start Provided records
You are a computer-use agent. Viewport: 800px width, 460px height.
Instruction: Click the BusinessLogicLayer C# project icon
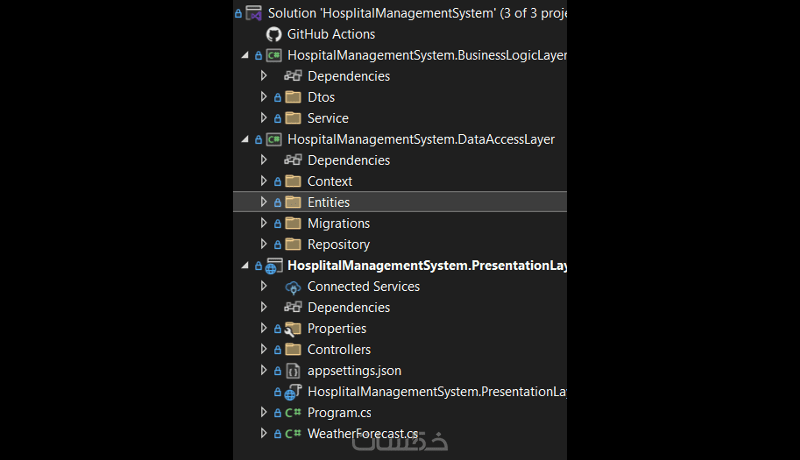[273, 55]
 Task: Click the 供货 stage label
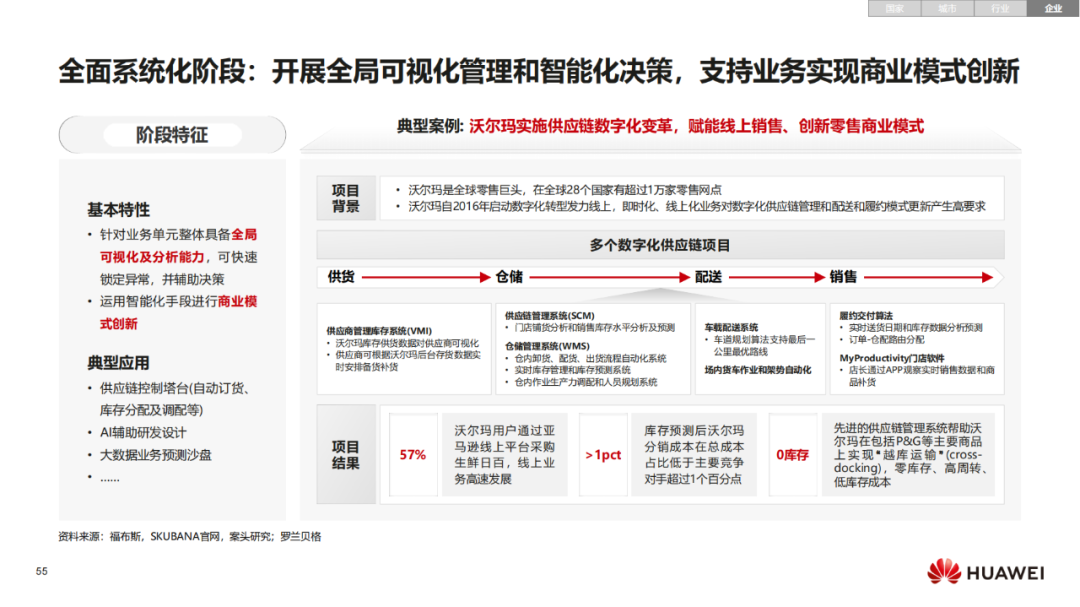(x=341, y=277)
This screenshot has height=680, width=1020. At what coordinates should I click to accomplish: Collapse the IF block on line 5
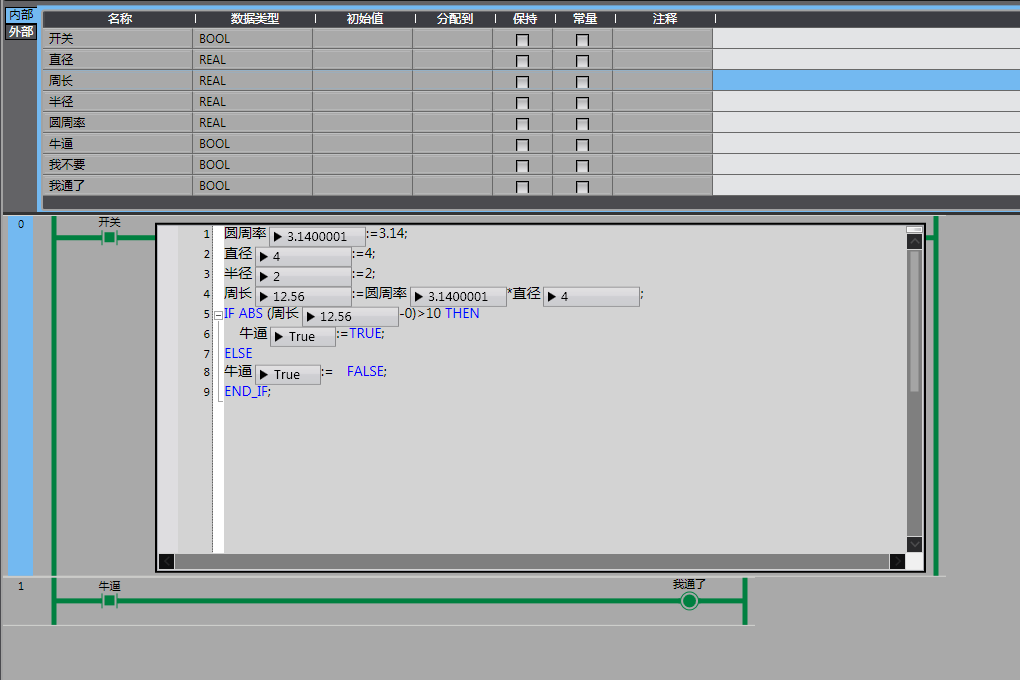(218, 314)
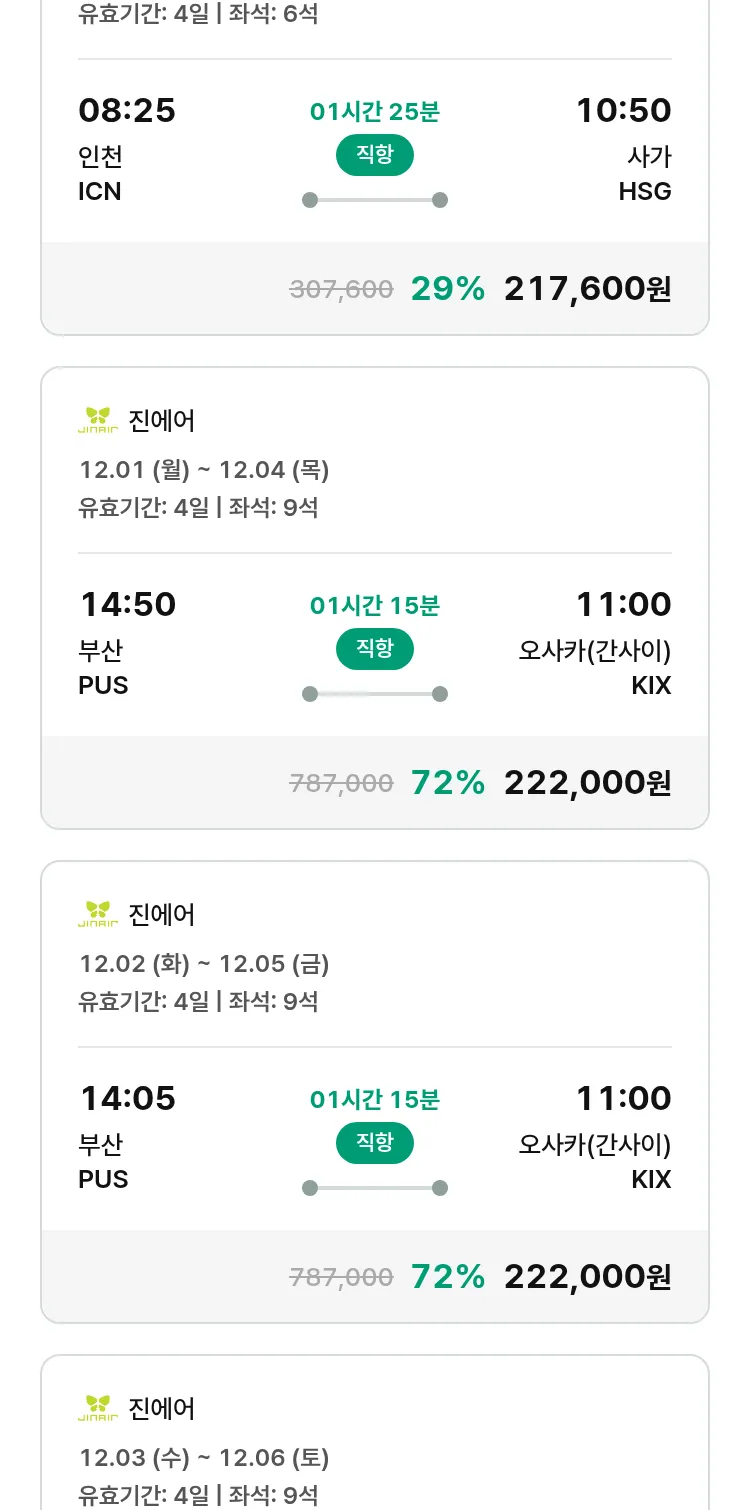
Task: Click HSG arrival airport code
Action: coord(644,191)
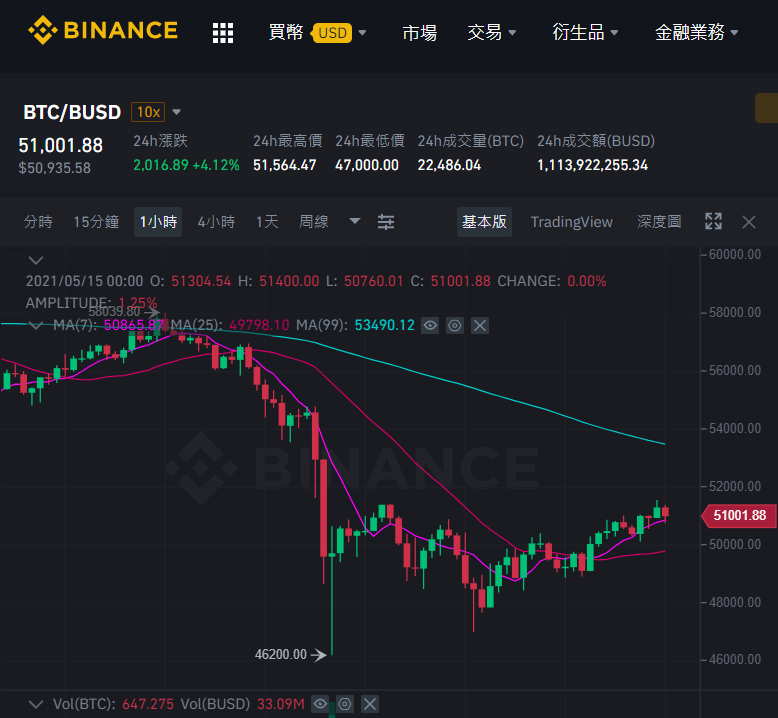Open more time intervals dropdown arrow

[354, 221]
end Provided records
> _Task instructions_
Reproduce all of the data above word for word, omitting the pictures.

> _Reply to the task_
You are a computer-use agent. Viewport: 800px width, 460px height.
Instruction: Click the BusinessLogicLayer C# project icon
[273, 55]
 Task: Click the 供货 stage label
(x=341, y=277)
This screenshot has height=680, width=1020. At what coordinates should I click to accomplish: Collapse the IF block on line 5
(218, 314)
Task: Click HSG arrival airport code
Action: coord(644,191)
Open more time intervals dropdown arrow

[354, 221]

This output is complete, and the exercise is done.